# Trace Protein in Urine



## MissMegs

Hi

I posted this in Second Tri too but thought I'd get as many opinions as possible!

I had a 20 week check up with my mw yesterday - she offers 20 wk appointments to first time mums - and when she tested my urine it came back with a trace of protein. Now, I know I'm probably worrying about nothing as she said there was nothing for me to be concerned about, that it just means it was neither positive or negative. She knows my mum had pre-eclampsia when pregnant with me so will keep a close eye on me, but she did say my blood pressure is absolutely fine and because I've no other symptoms this really is nothing for me to be concerned about.

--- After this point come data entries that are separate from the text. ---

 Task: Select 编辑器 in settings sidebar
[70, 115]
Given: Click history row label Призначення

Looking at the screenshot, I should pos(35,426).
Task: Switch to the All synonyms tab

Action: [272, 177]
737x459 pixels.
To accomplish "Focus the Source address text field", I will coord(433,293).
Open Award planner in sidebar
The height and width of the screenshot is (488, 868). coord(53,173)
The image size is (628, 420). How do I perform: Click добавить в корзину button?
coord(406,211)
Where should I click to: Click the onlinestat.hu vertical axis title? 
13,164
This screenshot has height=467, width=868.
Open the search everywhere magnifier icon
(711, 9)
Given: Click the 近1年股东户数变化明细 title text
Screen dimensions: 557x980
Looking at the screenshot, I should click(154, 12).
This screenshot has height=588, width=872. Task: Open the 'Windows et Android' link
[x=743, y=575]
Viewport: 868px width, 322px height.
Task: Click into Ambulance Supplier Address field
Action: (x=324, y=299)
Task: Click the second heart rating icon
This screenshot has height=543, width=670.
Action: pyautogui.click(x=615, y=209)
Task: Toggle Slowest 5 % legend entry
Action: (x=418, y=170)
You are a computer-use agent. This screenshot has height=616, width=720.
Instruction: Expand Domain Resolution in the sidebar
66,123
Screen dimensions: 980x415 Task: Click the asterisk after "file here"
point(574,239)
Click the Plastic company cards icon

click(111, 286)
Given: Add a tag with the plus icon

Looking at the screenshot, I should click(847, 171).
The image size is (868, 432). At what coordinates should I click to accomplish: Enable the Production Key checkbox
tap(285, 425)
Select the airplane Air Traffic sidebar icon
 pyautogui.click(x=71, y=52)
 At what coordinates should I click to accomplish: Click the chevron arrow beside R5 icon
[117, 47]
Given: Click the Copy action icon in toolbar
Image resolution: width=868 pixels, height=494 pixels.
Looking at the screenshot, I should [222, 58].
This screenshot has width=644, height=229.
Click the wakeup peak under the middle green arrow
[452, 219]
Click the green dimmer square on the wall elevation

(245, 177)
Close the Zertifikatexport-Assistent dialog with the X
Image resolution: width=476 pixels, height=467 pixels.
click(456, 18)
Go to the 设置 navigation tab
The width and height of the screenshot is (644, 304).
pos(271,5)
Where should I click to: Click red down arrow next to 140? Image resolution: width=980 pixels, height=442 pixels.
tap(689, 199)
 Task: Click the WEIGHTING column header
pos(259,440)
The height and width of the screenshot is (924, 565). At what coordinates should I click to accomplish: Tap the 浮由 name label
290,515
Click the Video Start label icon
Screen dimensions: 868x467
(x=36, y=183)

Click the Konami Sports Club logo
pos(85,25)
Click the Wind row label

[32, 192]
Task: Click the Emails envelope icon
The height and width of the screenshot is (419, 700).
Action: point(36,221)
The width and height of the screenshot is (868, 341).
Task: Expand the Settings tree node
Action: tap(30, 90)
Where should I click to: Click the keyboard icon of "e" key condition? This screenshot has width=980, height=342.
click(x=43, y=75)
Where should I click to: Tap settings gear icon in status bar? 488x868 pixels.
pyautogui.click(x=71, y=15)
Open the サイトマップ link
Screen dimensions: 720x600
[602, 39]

Has anyone else had this??


----------



## StarLightxx

I had trace protein when I last saw midwife. My mum had pre-eclampsia too so i was a bit worried.

Had my 25 week appointment with doctor and she tested wee again and said everything was fine. They will just check it each time you have to give a urine sample. Hope this helps abit!!


----------



## MRSTJ

Hi just to let you know that ive had a trace of protien in all my wee samples through out this pregnancy (except the last one that was tested) and i had pre eclampsia with my 1st pregnancy. I have been told not to worry as it could be down to the sample bottles not being sterile or its just the changes happening within your body. So dont worry hun xx


----------



## kglo

I had this at 20 weeks and was told to drink lots of water, my next test was clear. 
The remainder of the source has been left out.